Q: Did being raised in the Netherlands give you a strong moral backbone so you are fighting against the hypocrisy?

SD: I think I’m reacting to white hypocrisy a little bit. I grew up with strong cultural awareness. My dad is a transcultural psychiatrist and my mom is a psychologist. My father had an NGO and at an early age he took us to Uganda into post-conflict areas because he helped people out with PTSD. So I came from that, but at the same time I grew up super-liberal in Amsterdam with a lot of freedom and possibilities.

I wasn’t always so socially aware as I am now. For a long time, I just wanted the fastest scooter at school and stuff like that. I try to talk about that within the parameters of Prince.

Q: How much of the story is drawn from these boys?

SD: I did all of it. There’s hardly any improvisation.

Q: Did they give you any suggestions?

SD: With the actors, I just had to control them and damage-manage them and make sure they were on the set and in the shot. With the actors I did have creative conversation, but not an equal creator conversation.

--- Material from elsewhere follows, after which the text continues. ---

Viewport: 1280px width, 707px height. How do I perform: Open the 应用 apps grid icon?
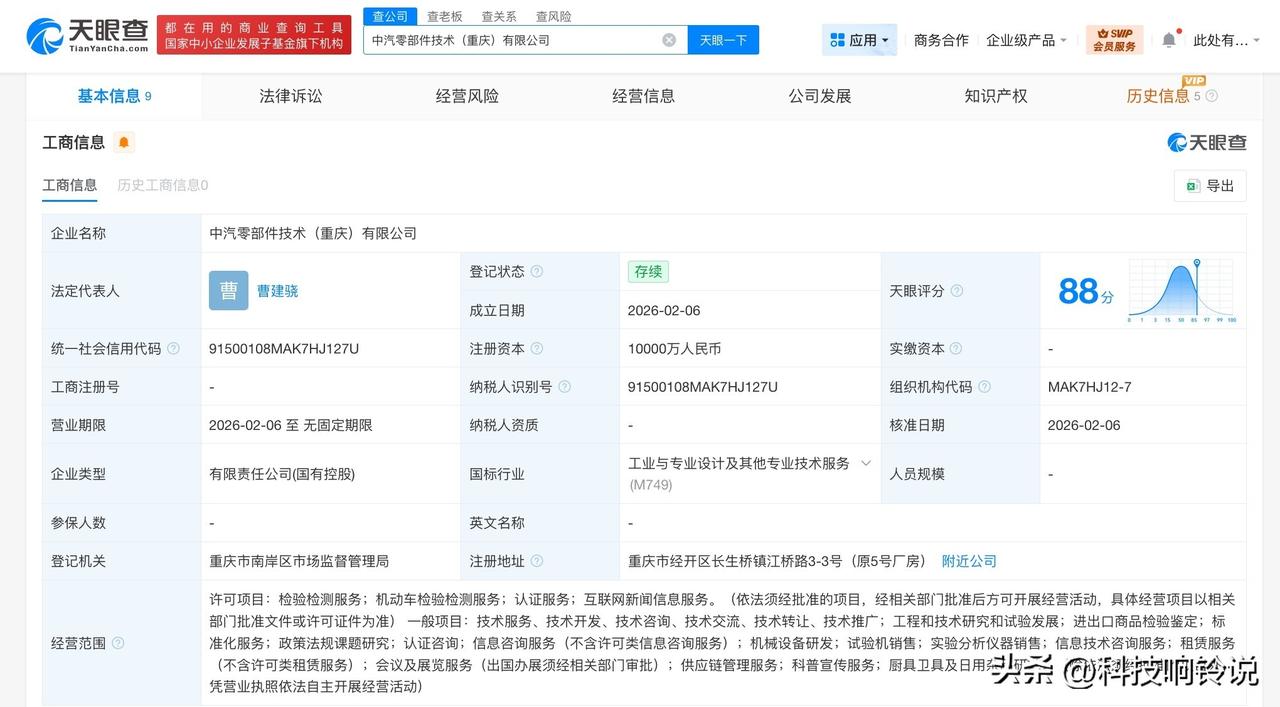pyautogui.click(x=838, y=39)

Q: You restrained yourself from being too violent, and none of the characters were all thatbad.

SD: It’s about being in between. It’s about teenagers growing up. In that case, I do like The Breakfast Club.

Q: So you’re making a John Hughes film for the modern age?

SD: Yeah, a little bit.

Q: Do they all stay friends after they choose not to kill the other guys?

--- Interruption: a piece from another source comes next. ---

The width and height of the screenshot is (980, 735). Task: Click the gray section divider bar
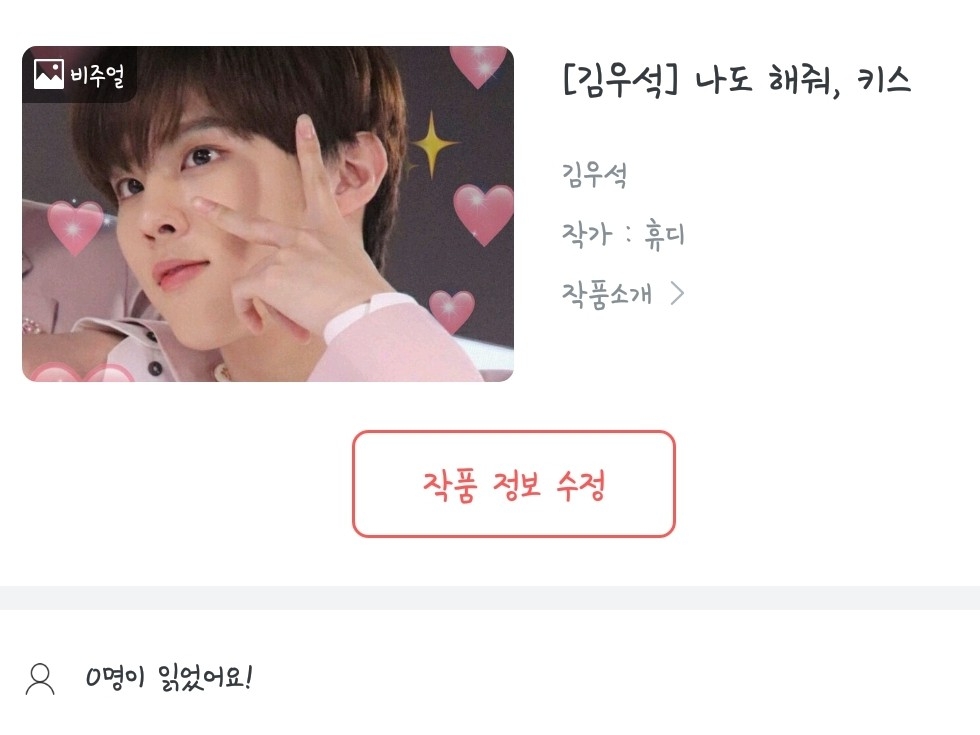coord(490,598)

SD: I think a week from the ending of the movie, Ayoub is left by Laura because she finds out [he has nothing] after all and shit hits the fan.

Q: She starts modeling and meets a nice rich businessman. Where did you find the actresses?

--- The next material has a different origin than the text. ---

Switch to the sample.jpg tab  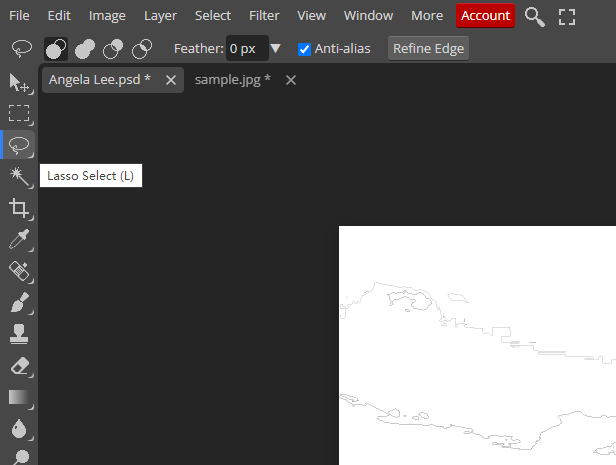tap(232, 80)
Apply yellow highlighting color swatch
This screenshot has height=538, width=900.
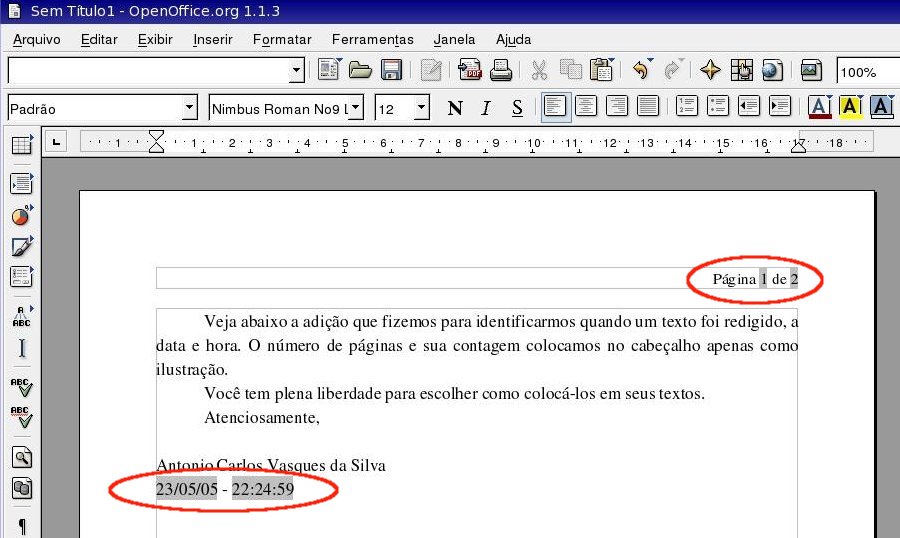pyautogui.click(x=851, y=107)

SD: The girls are [more professional] than the guys. The girl playing Laura is pretty well known in the Netherlands. When I went to film school she was in theater school, so we knew each other and it made sense to cast her.

Olivia [Lonsdale], who plays his sister… My girlfriend introduced her to me and she’s fabulous. This was her debut role as well, but she’s doing lots of stuff now so she’s growing into an actress.

All the boys, they’re not interested in acting, they’re back on the street and not getting into acting.

Q: What are they hoping to do or become? Hopefully not dead?

SD: I think they’re going to become like Kalpa and realize their inner gangster [laughs].

Q: What made them want to do this film? Their ego? It couldn’t have been the pay.

SD: I think it was the pay. This was a low-budget movie, so we paid them fairly less [than some films but…] But they’re used to working in a supermarket or delivering pizzas, and now they’re offered 25 days of shooting with some money per day. His mother even called me and said, “Is this money for real?” because it was so much.

He was 17 at the time and for a month’s work it was a lot of money. We had a lot of struggles on the set. They would walk off, and what kept [them] coming back was they constantly said the reason they were doing it was for me.

We were working on more projects in the course of two years, so we really built a relationship together and we did it hand in hand and decided to do this, and I guess that was a big part of their motivation.

Q: Because he finessed his character so well I assumed that the guy who plays Kalpa, Freddy Tratlehner, is an established actor…

SD: He’s a big rapper, one of the biggest rappers in the Netherlands.

Q: Is his music in the film?

SD: No, because it’s hip hop. He’s a friend of mine and we talked about the film once and he said he wanted to be in it, so I wrote him this part. It’s his first part ever. It was fun working with a friend.

Q: Your soundtrack has both a retro and contemporary quality. What does that say about you?

SD: I grew up in the ‘90s, so it’s partly my own childhood; there’s a nostalgia aspect in me using this soundtrack. It also helps because my short films used to be rooted in social realism and in this one I wanted to create my own environment, so finding music that was contemporary but also had an idiosyncratic quality really helped in making it like a fairytale, in a way.

It would be obvious to just use what’s popular and what the kids listen to, but I wanted it to be our world — the world of the film — and not necessarily their world.